Najin was never given a first name by her autocratic, old-fashioned father, Han. Her birth foreshadowed Korea’s decline. “[T]hen as she grew, the Japanese occupation also grew entrenched. The more [Han’s] traditions fell by the wayside of modernization, which he blamed entirely on the Japanese, the more he saw his daughter thrived in the change, and she came to represent to him Korea’s failures. He would resist the failure that surrounded him by refusing to name it — by refusing to name her.” Najin was so-called because she was “the daughter of the woman from Nah-jin.”

Han was an expert calligrapher, a great artist and member of one of the country’s leading families. He was traditional, formal, bound to his ancestors’ way of living. He expected the women of his household to submit to his will and wishes without question. They did so, although Najin had a will of her own: She was more boisterous, clumsy, more excitable than befit a young girl of her class and standing. She irritated and often angered her father, yet she “tried to walk modestly, ladylike, invisible.” She longed to get an education and to choose her own destiny.

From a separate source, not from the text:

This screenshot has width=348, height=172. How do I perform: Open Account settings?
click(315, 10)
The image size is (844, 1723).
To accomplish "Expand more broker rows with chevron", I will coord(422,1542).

The tale of Najin’s adventures begins when her father decides to marry his headstrong 14-year-old daughter to the son of a suitable family. Najin is distraught. Her mother, a devout Christian who had never previously defied her husband, short-circuits the marriage plans by sending Najin to live with an aunt in Seoul, where she goes to school and becomes companion to a princess in the king’s court. When the king is assassinated, Najin graduates and returns home.

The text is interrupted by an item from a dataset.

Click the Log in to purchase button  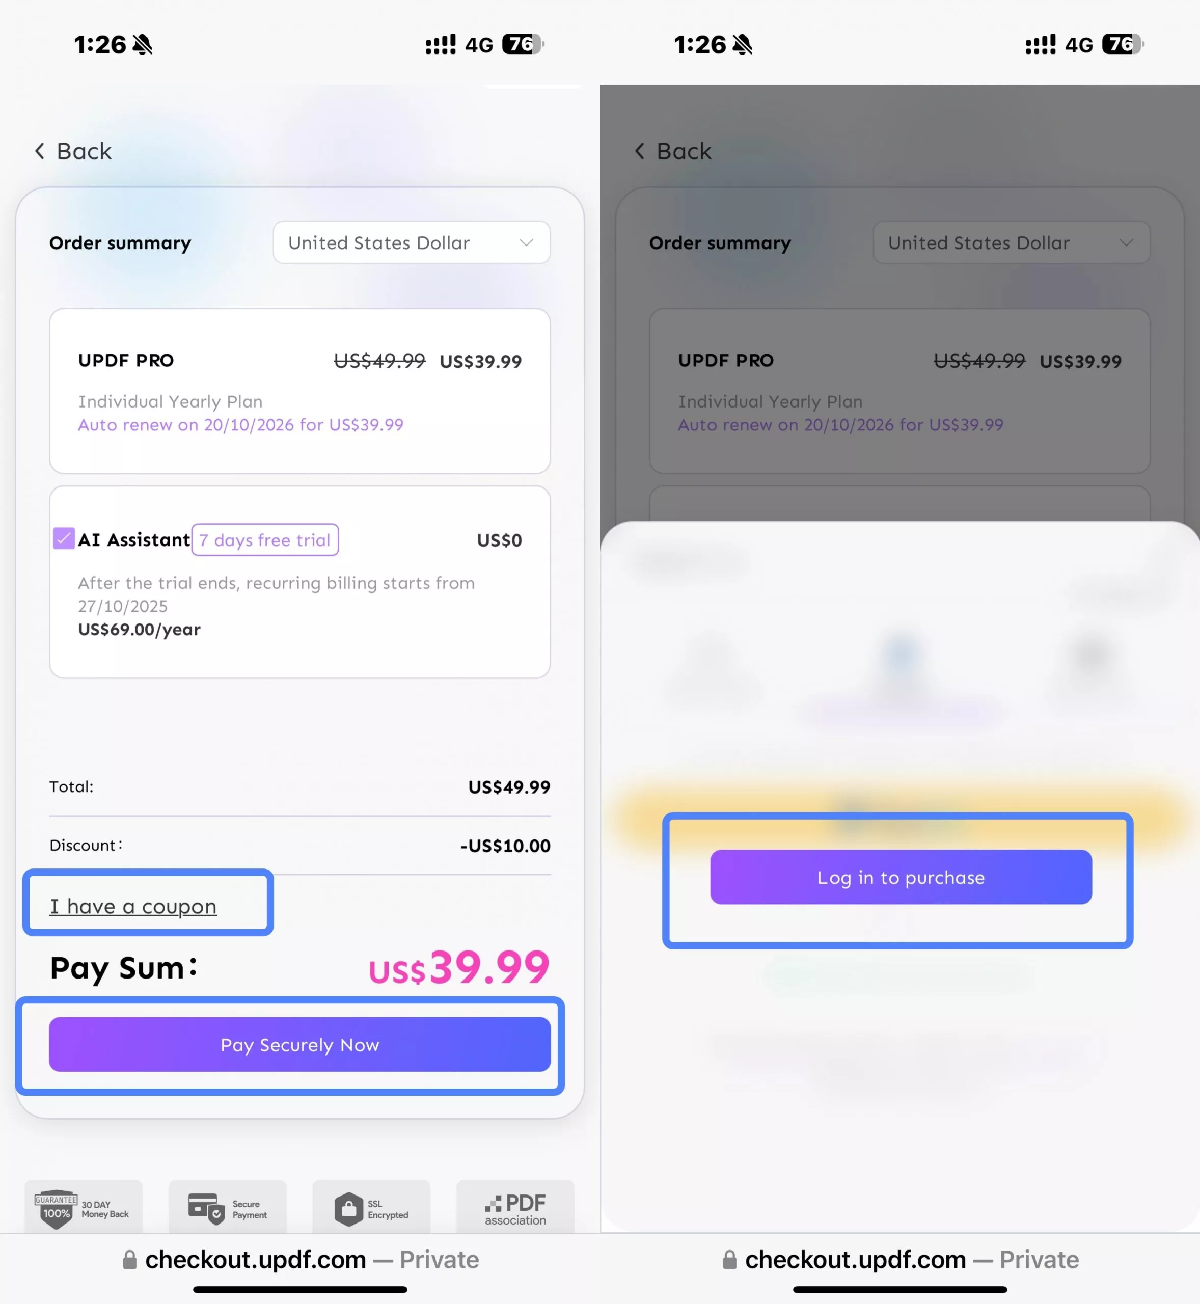[x=901, y=877]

Times change and the family, along with the rest of Korea, slips slowly into relative poverty. Najin goes to work to raise the money to pay her college fees, and later to help support her shiftless, spendthrift younger brother.

Later, Najin marries Calvin, a young seminarian chosen to be her husband, after a tender and loving courtship, on the day before he is to sail to America to continue his studies. She is denied a passport by the Japanese authorities and left in the care of Calvin’s parents, as was customary for a Korean bride. There, Najin is forced to live in mean conditions, working as an unpaid servant.

“[Her] hands and feet became calloused and cracked as [she] washed diapers in all seasons, chopped wood, wove mats, mended the stove, walls and shutters. Without a proper entryway, mud, dirt and dust tracked through the house, and [she] was forever cleaning the floor.”

Letters from her husband are hidden by her father-in-law so that she is without word for many years. She finally returns home to her parents.

The Japanese invade China and attack Pearl Harbor. Najin is arrested on charges of spying and imprisoned. “I sat on the stool in the far corner of the cell, wrapped in the blanket, though it gave no warmth. I watched the rectangle of light crawl along the wall. Sometimes dust visibly wafted through the light, once a pale green moth, and slowly I began to remember the Psalms. … The words gave me the vision of flowing green hills, the huge burial mounds of ancient kings and warlords, around which flowed streams of pure and silvery water that soaked the earth, encouraging the grasses to root farther, deeper, forever until the gold-crowned skulls, bound in twisting roots, collapsed in rot.”

Najin is released after she spends many hours explaining Christianity to her jailer. The war ends and through a strange coincidence, a young American soldier gives her news of her husband, with whom she is ultimately reunited. Her life’s journey has taught her to understand that her father’s rigid attitude was perhaps not due to “stubbornness but strength of conviction” and that it wasn’t “answers [she] was seeking all those years that mattered as much as the act of seeking itself.”

The absence of a name left her free to determine her own future, “drawing from the deepest well of unnamed possibilities. Yes, I was the calligrapher’s daughter, the daughter of the woman from Nah-jin, and I had grown to embody the singularity of my name, Najin.”

Corinna Lothar is a writer and critic in Washington.